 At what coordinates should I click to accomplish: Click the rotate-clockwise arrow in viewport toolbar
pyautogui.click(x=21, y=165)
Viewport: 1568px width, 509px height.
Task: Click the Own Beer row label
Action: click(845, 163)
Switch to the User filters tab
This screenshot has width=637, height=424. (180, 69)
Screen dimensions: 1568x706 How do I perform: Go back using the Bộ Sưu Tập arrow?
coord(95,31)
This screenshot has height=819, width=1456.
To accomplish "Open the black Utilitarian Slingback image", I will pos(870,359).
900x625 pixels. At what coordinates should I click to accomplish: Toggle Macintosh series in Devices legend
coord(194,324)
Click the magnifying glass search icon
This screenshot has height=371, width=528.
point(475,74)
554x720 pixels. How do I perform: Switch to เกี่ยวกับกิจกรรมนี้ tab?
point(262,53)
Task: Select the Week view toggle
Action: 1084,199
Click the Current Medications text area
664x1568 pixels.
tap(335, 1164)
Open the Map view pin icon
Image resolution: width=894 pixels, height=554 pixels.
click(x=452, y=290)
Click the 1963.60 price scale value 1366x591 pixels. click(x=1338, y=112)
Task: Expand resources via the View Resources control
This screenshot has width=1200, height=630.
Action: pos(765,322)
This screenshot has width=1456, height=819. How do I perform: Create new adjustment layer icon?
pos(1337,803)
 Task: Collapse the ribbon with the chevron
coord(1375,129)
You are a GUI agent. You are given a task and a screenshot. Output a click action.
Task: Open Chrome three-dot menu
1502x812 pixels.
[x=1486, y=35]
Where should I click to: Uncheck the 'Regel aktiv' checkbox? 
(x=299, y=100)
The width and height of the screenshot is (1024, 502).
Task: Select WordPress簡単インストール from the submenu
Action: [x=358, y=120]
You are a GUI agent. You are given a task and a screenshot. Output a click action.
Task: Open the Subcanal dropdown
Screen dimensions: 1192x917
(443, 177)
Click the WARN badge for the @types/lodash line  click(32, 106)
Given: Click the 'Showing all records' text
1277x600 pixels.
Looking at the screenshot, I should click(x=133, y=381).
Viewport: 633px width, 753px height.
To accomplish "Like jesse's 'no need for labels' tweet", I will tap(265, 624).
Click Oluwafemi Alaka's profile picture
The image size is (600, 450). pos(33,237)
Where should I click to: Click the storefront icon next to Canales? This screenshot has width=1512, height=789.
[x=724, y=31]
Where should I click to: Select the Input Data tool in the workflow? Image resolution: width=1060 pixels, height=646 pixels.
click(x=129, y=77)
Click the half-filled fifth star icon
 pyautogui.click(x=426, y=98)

-----

*Goal of the exercise*
The answer must consist of every line above that contains the word "Open".

*Your solution*
To accomplish "Open the black Utilitarian Slingback image", I will pos(870,359).
Open the Map view pin icon
Task: Open Chrome three-dot menu
Task: Open the Subcanal dropdown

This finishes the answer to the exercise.